Dr. Catherine McArdle Kelleher

Dr. Catherine McArdle Kelleher

Professor Emeritus
University of Maryland
NSWG

Dr. Catherine McArdle Kelleher is College Park Professor of Public Policy at the University of Maryland, where she teaches and advises in the areas of international security and American defense policy. She is concurrently Senior Fellow at the Watson Institute for International Studies at Brown University. Her earlier government service included working as Deputy Assistant Secretary of Defense for Russia, Ukraine and Eurasia, and the Secretary of Defense’s representative to NATO in Brussels. She has 50 years’ experience in nuclear arms control as well as German, Russian, and European security issues.

Dr. Catherine McArdle Kelleher is College Park Professor of Public Policy at the University of Maryland, where she teaches and advises in the areas of international security and American defense policy. She is concurrently Senior Fellow at the Watson Institute for International Studies at Brown University.

Her earlier government service included working as Deputy Assistant Secretary of Defense for Russia, Ukraine and Eurasia, and the Secretary of Defense’s representative to NATO in Brussels during the Clinton administration. She served on President Carter’s National Security Council staff and as Professor Emeritus at the Naval War College. She is a former Senior Fellow of foreign policy studies at the Brookings Institution, and she directed the Aspen Institute in Berlin.

Dr. Kelleher founded the Center for International and Security Studies at Maryland (CISSM) at the University of Maryland and was the first President of Women in International Security (WIIS). In 2005 she completed 15 years of service as vice chair of the Committee on International Security and Arms Control of the National Academies of Sciences and directed annual policy dialogues with China, Russia, and India.

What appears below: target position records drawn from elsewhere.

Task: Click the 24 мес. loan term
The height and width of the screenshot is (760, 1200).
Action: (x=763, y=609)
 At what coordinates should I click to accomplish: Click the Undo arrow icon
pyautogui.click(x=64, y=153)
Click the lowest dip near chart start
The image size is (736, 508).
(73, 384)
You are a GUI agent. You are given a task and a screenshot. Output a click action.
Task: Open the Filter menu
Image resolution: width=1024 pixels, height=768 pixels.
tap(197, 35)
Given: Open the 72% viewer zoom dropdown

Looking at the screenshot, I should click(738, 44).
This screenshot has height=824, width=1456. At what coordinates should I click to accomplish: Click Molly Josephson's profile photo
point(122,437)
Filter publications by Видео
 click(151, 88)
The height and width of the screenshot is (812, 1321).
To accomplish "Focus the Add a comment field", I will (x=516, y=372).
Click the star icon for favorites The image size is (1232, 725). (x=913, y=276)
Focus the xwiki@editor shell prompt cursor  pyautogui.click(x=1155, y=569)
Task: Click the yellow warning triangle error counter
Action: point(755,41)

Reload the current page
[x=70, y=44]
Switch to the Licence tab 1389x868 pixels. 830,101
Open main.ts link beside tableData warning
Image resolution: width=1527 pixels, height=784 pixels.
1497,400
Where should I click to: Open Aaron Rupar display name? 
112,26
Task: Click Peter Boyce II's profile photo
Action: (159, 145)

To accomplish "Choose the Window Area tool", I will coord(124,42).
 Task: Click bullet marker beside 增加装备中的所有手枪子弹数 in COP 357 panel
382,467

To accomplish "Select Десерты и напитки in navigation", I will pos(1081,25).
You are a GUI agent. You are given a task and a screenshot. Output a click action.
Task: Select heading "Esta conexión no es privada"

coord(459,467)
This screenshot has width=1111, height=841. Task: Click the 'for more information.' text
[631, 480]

She has taught and written extensively on conventional and nuclear arms control as well as on German, Russian, and European security issues. Her books include The Politics of German Nuclear Weapons and Getting to Zero: The Path to Nuclear Disarmament, co-edited with Judith Reppy of Cornell University.

She has been decorated for her public service by both the American and German governments and received a D.Litt from Mt. Holyoke College and a Ph.D. from the Massachusetts Institute of Technology.